- Exercise objective:
Your answer must be a single number: how many lines in the records below contain the word "computer".

- Data to process:
=== Begin Enclosure ===

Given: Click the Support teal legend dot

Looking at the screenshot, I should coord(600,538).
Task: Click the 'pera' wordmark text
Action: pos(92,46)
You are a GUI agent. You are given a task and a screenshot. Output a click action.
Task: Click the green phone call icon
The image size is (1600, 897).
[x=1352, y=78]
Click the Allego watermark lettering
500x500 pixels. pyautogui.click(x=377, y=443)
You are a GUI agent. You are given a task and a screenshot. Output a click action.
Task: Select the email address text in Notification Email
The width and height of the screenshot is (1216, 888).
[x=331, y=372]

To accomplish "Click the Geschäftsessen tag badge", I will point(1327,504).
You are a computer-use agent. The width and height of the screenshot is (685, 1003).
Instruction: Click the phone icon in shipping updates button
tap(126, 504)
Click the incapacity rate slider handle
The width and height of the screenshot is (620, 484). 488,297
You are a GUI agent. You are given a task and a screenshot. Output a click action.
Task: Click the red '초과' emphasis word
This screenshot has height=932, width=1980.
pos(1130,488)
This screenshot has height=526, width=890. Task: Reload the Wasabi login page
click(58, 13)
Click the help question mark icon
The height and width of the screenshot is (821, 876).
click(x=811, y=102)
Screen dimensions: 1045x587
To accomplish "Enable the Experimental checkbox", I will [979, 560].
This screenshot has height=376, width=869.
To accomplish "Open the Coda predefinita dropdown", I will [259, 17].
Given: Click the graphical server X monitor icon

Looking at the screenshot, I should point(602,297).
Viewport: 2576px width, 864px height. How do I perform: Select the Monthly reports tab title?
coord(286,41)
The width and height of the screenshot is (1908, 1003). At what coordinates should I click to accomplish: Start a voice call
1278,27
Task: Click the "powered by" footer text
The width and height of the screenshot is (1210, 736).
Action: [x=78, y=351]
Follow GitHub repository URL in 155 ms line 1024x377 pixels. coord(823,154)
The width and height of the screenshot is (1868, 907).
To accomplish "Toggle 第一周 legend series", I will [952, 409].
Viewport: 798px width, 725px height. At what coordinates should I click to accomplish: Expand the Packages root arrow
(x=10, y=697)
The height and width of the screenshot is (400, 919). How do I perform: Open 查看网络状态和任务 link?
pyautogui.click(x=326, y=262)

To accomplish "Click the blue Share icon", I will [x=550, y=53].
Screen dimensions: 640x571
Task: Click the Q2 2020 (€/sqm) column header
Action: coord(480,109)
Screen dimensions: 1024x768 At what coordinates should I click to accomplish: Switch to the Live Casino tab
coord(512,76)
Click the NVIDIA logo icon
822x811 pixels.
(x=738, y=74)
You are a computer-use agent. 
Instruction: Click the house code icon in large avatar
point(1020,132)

=== End Enclosure ===

- Answer for the task:
2